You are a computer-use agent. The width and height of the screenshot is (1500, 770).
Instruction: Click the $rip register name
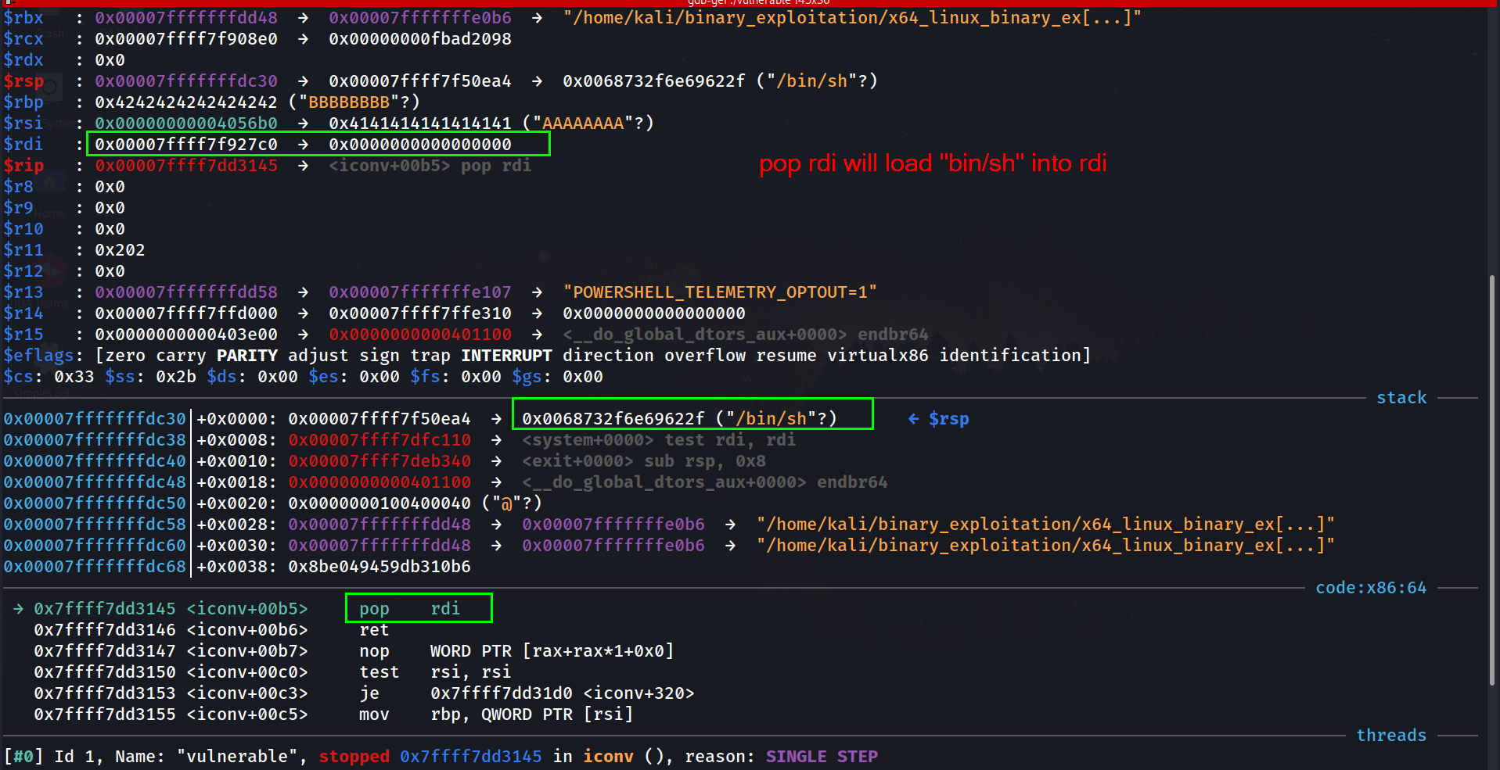(x=23, y=166)
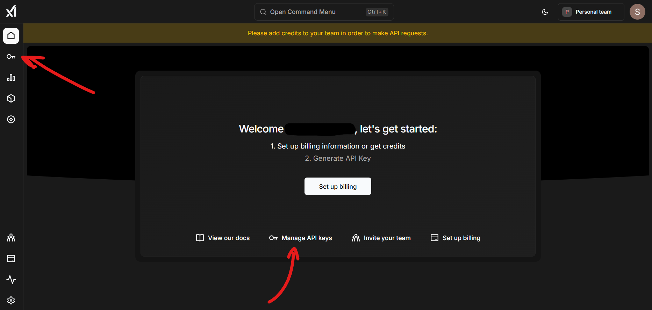Click the xAI logo in top corner
Screen dimensions: 652x310
[x=11, y=11]
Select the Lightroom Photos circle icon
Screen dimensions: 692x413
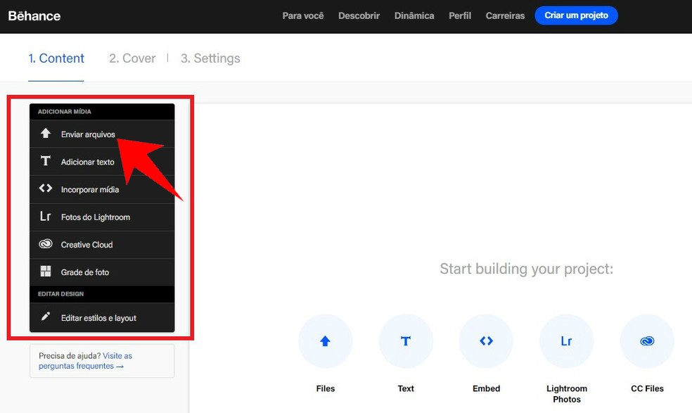pyautogui.click(x=566, y=341)
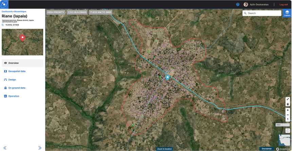This screenshot has height=151, width=292.
Task: Click the Riane location pin on map
Action: tap(167, 78)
====
■ **Written task**:
Copy out every line above word for word, leaving out the pictures.

■ **Exercise result**:
You are a computer-use agent. The width and height of the screenshot is (1500, 770).
Instruction: Click the $rip register name
(x=23, y=166)
Click the xAI logo in top corner
Screen dimensions: 652x310
[x=11, y=11]
Select the Lightroom Photos circle icon
Screen dimensions: 692x413
pyautogui.click(x=566, y=341)
This screenshot has height=151, width=292.
Task: Click the Riane location pin on map
Action: tap(167, 78)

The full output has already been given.